The models studied here are not supposed to describe specific cases of the collapse of human societies, rather they are thought of as a simplified playground to examine the effect of some parameters on the trajectory of complex systems intended as dissipative structures based on finite or slowly renewable resources. The models are based on a simple concept: that of the trophic chain. If we assume that the natural resources available are non-renewable, as they are in the case of mineral resources (e.g., gold and silver for the Roman Empire, fossil fuels for the modern global empire), the disappearance of the trophic structures exploiting the resources is unavoidable—unless new resources can be found. The same is true for those resources which are slow to renew in comparison to the rate of exploitation. The models tell us how the dissipation of the natural resources goes by the progressive filling and emptying of the stocks at lower thermodynamic potential—every step implying a loss of exploitable potential energy which disappears in the form of pollution, e.g., low temperature heat.
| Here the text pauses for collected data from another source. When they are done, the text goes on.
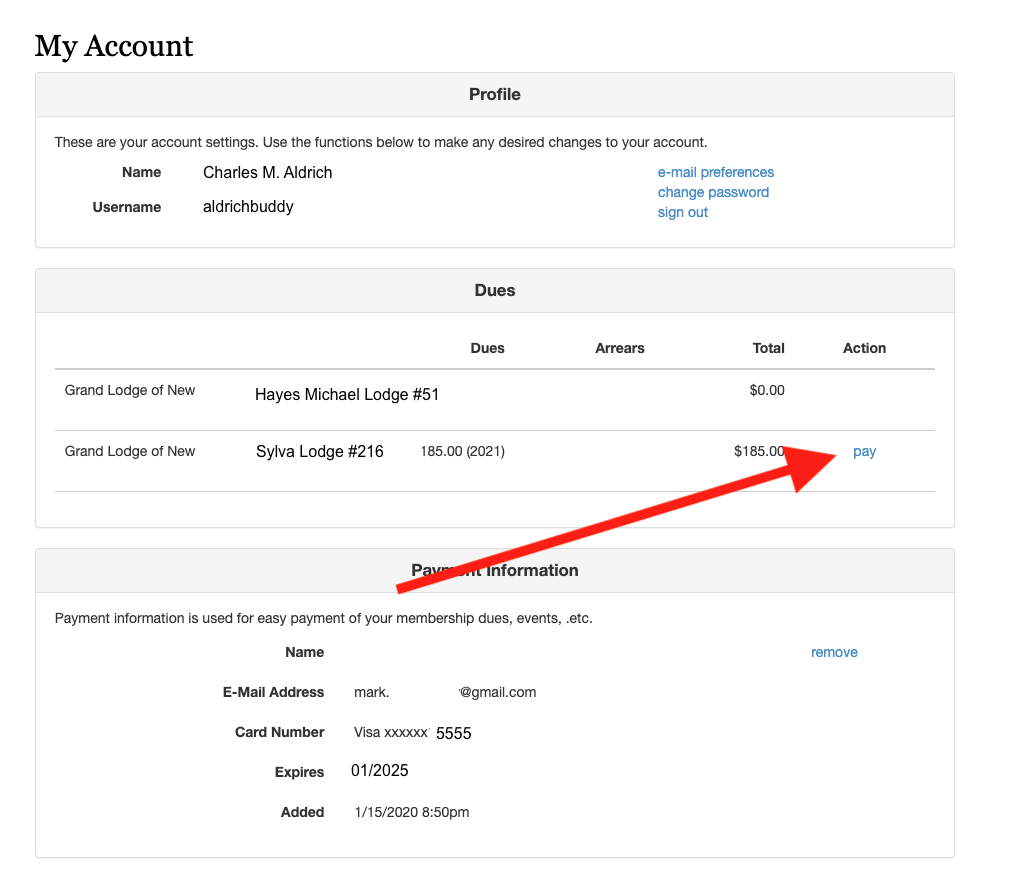Click the 01/2025 expiration date

click(x=379, y=771)
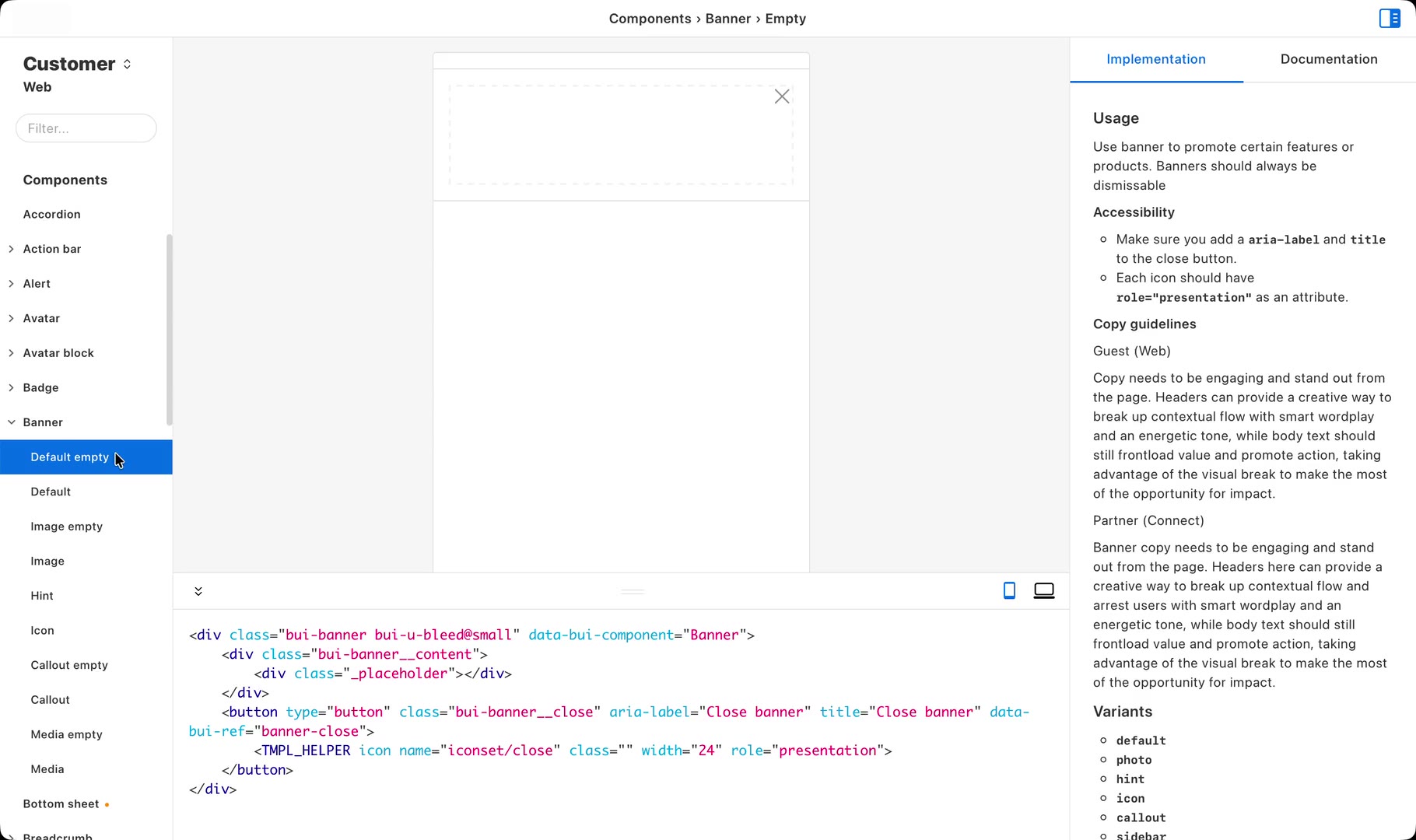Collapse the code panel with double chevron

198,591
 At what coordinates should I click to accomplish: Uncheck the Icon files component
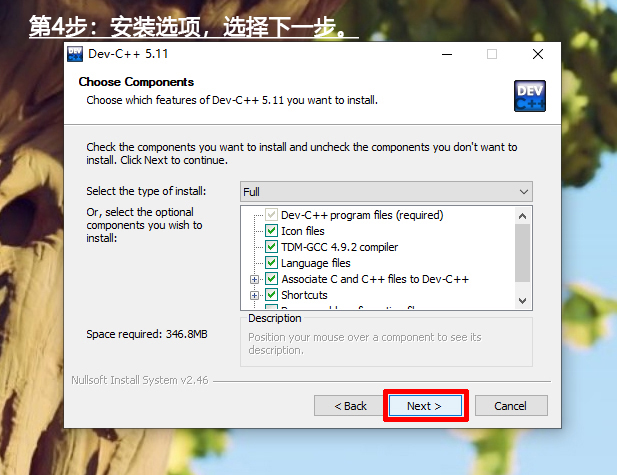pos(271,231)
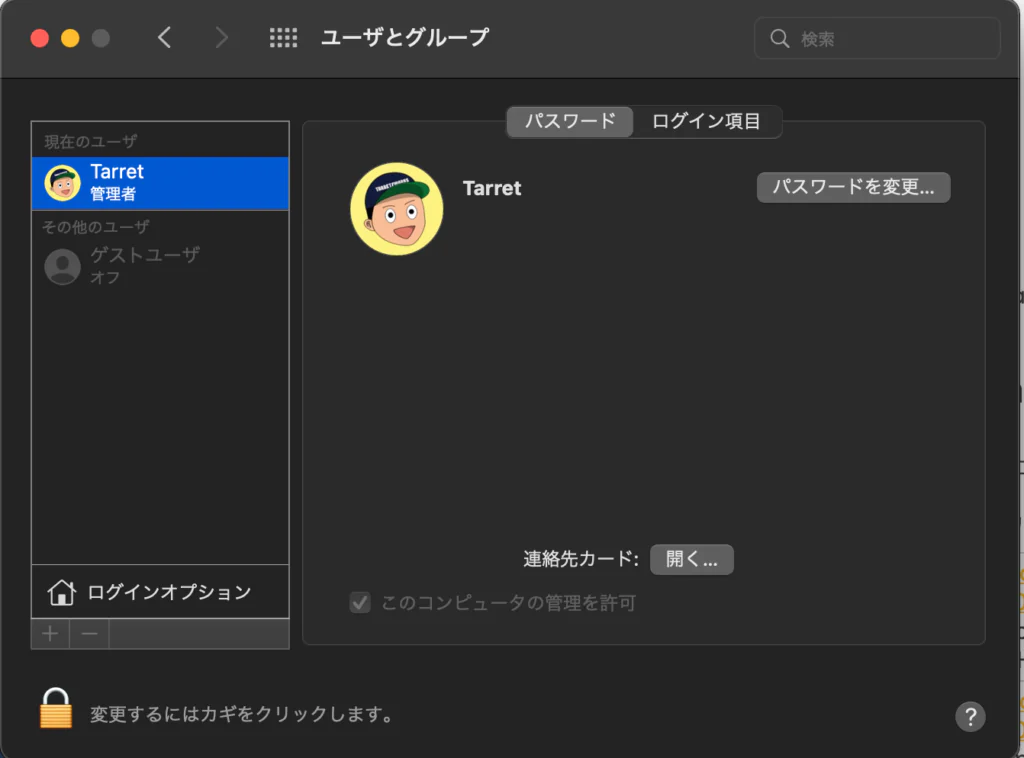This screenshot has height=758, width=1024.
Task: Click the gray ゲストユーザ silhouette icon
Action: 62,266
This phenomenon generates “bell-shaped” curves for the filling/emptying of the stocks. These curves can also take the “Seneca shape” (Bardi 2017) when the decline is faster than the growth. As this phenomenon goes on, the stocks interact with each other.
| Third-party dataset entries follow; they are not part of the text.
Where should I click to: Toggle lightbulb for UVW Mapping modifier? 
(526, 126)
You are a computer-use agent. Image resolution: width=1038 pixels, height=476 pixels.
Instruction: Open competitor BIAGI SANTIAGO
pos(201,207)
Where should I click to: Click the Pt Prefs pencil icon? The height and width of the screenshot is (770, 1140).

The time delay in the filling/emptying of the stocks generates a trajectory where stocks move in the phase space along a hysteresis curve. The system continuously evolves in an irreversible manner and it can never return to an earlier condition, unless the resources are assumed to be renewable and, in this case, the system circles around an attractor in phase-space. In other words, simply reducing the size of the “Bureaucracy” stock will not return the system to a condition in which it was during the growing cycle, an observation which seems to correspond to the current situation. This behavior qualitatively corresponds to Tainter’s proposal about the relationship between complexity and productivity of a social system and the curves produced by the model are well comparable to the qualitative ones that Tainter reports in his work (Tainter 1988). However, there is a fundamental difference: the models tell us that the decline in complexity of the system is the result of the diminishing returns of the exploitation of natural resources rather than, as proposed by Tainter, the result of an intrinsic property of diminishing returns of complexity itself. It is nevertheless remarkable how Tainter’s insight can be reproduced by dynamical modeling.